PROBLEM DESCRIPTION
Set down exactly the lines from the one containing "Expand the Diente 14 entry" to the final line of the records below, with every picture omitted.

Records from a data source

· · · ·

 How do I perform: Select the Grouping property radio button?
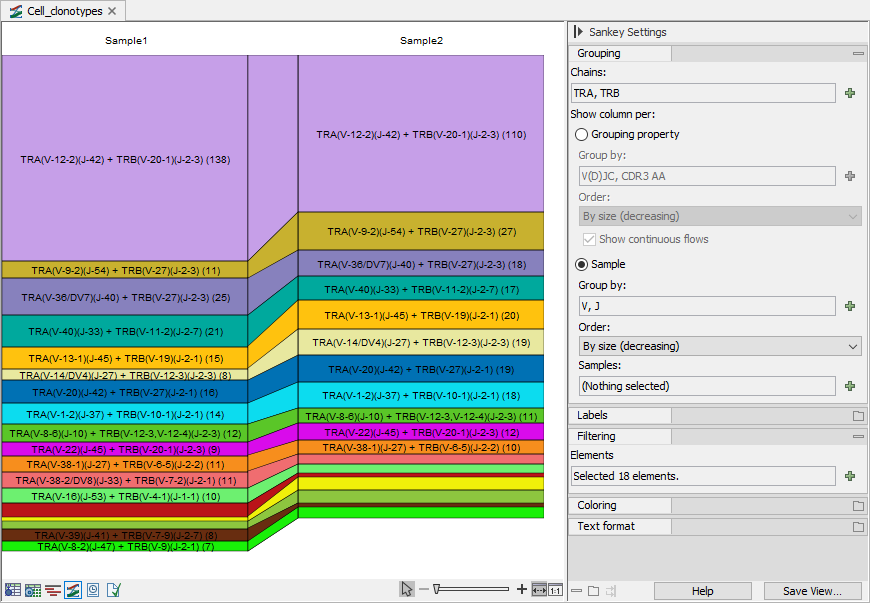tap(581, 134)
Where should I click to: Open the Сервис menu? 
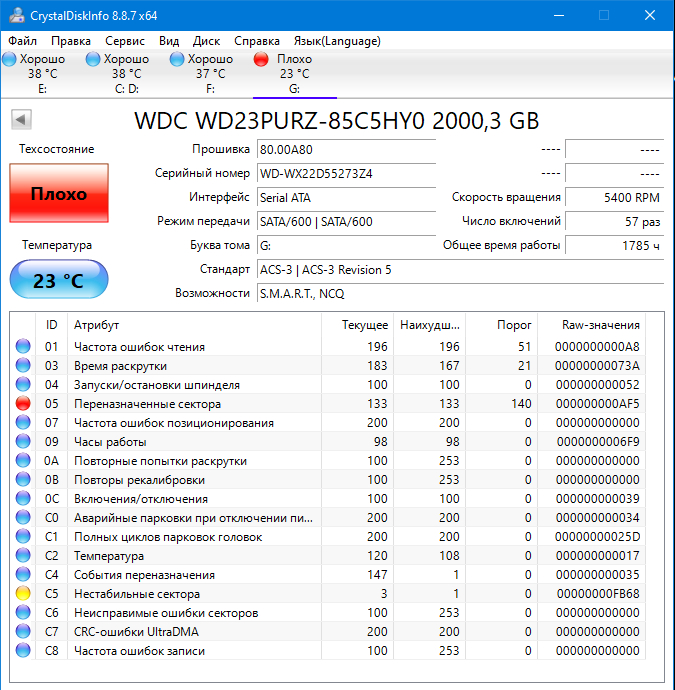pos(125,41)
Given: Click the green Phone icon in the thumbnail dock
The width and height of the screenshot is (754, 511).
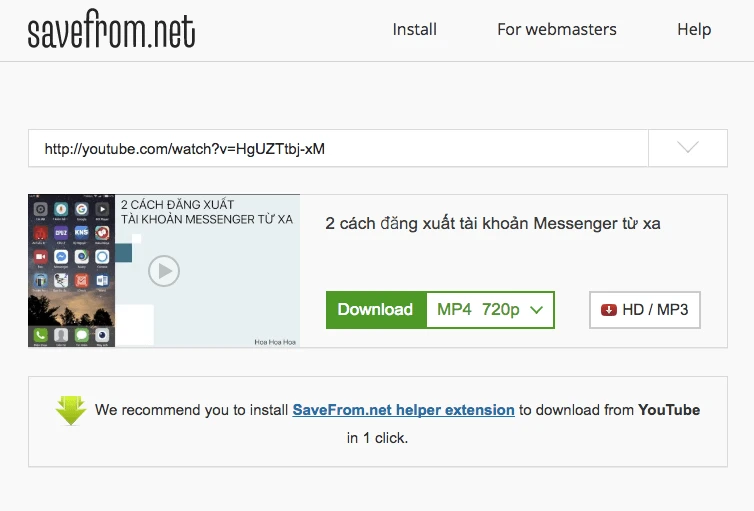Looking at the screenshot, I should (x=40, y=335).
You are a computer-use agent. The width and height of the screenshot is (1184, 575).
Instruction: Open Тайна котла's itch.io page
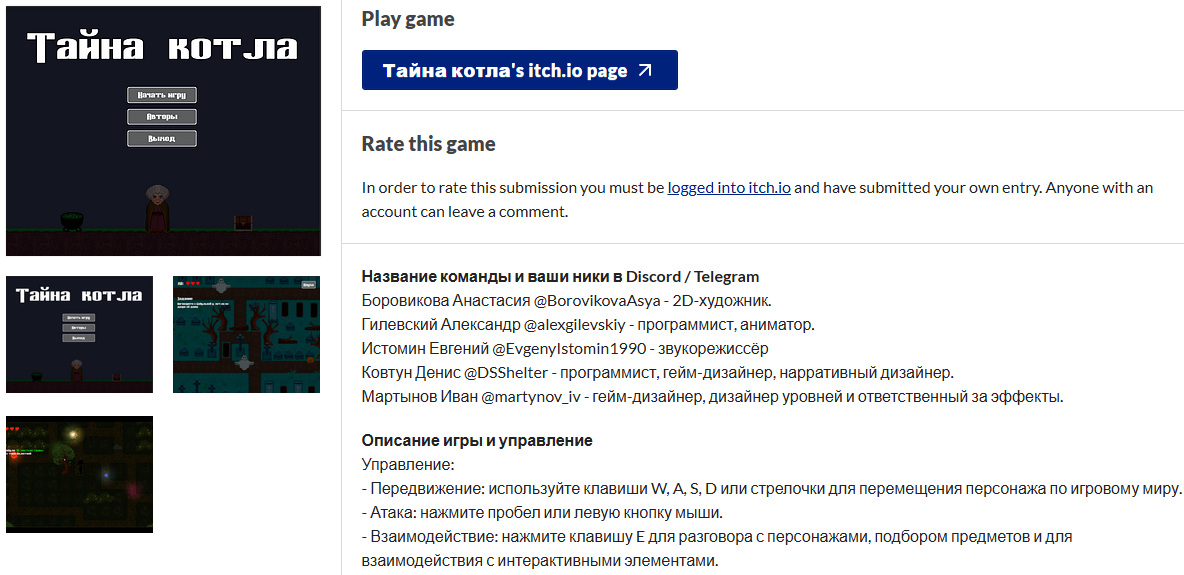click(519, 70)
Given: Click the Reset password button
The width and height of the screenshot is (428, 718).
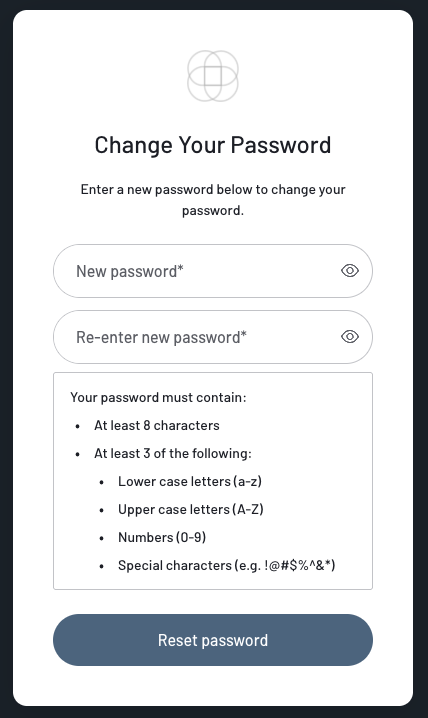Looking at the screenshot, I should pos(213,640).
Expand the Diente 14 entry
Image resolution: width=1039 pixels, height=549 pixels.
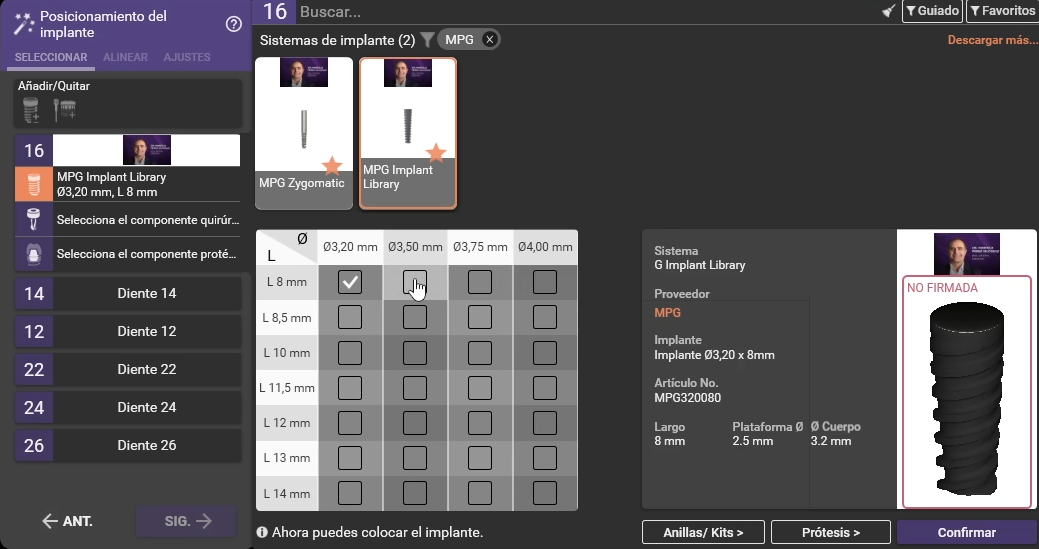146,294
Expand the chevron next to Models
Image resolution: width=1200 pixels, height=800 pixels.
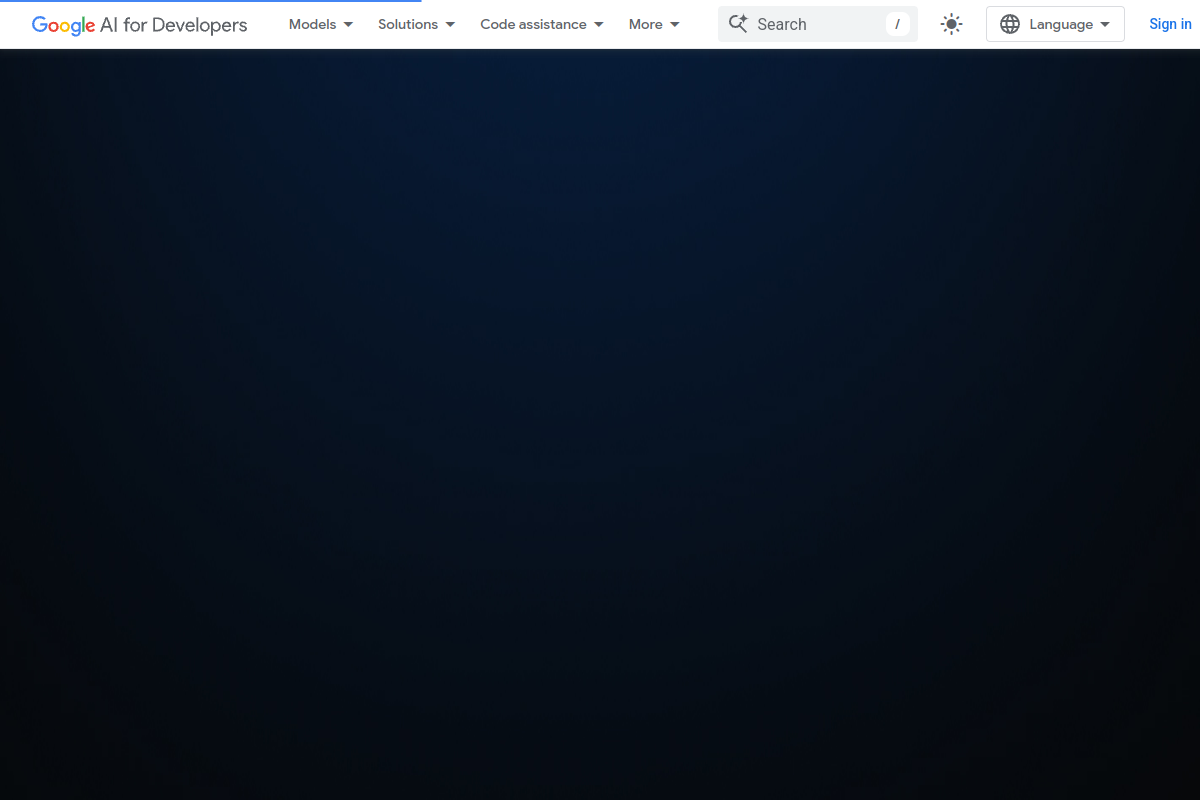click(347, 24)
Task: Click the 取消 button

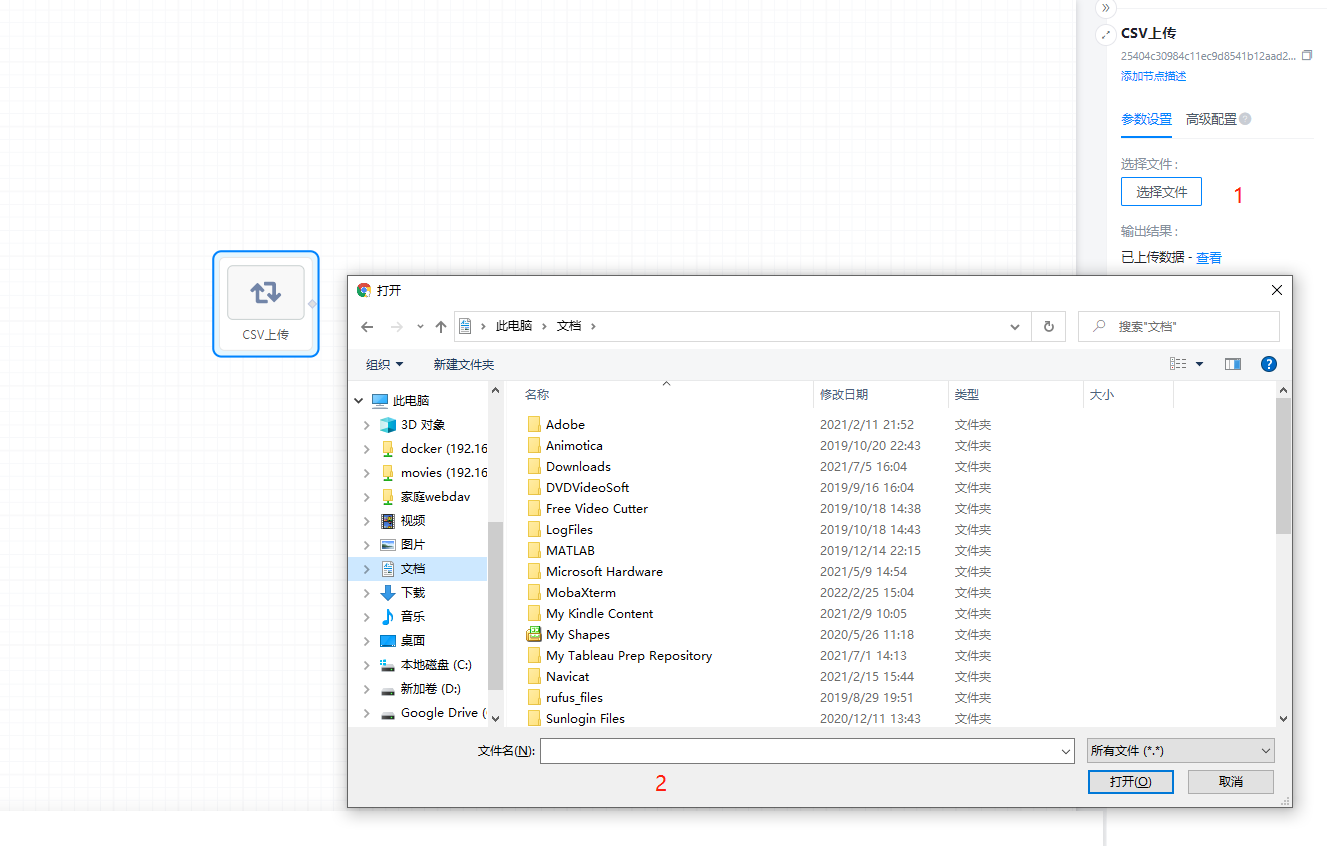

· · · ·

FINISHED TASK
Expand the Diente 14 entry
Image resolution: width=1039 pixels, height=549 pixels.
146,294
Expand the chevron next to Models
Image resolution: width=1200 pixels, height=800 pixels.
click(347, 24)
Task: Click the 取消 button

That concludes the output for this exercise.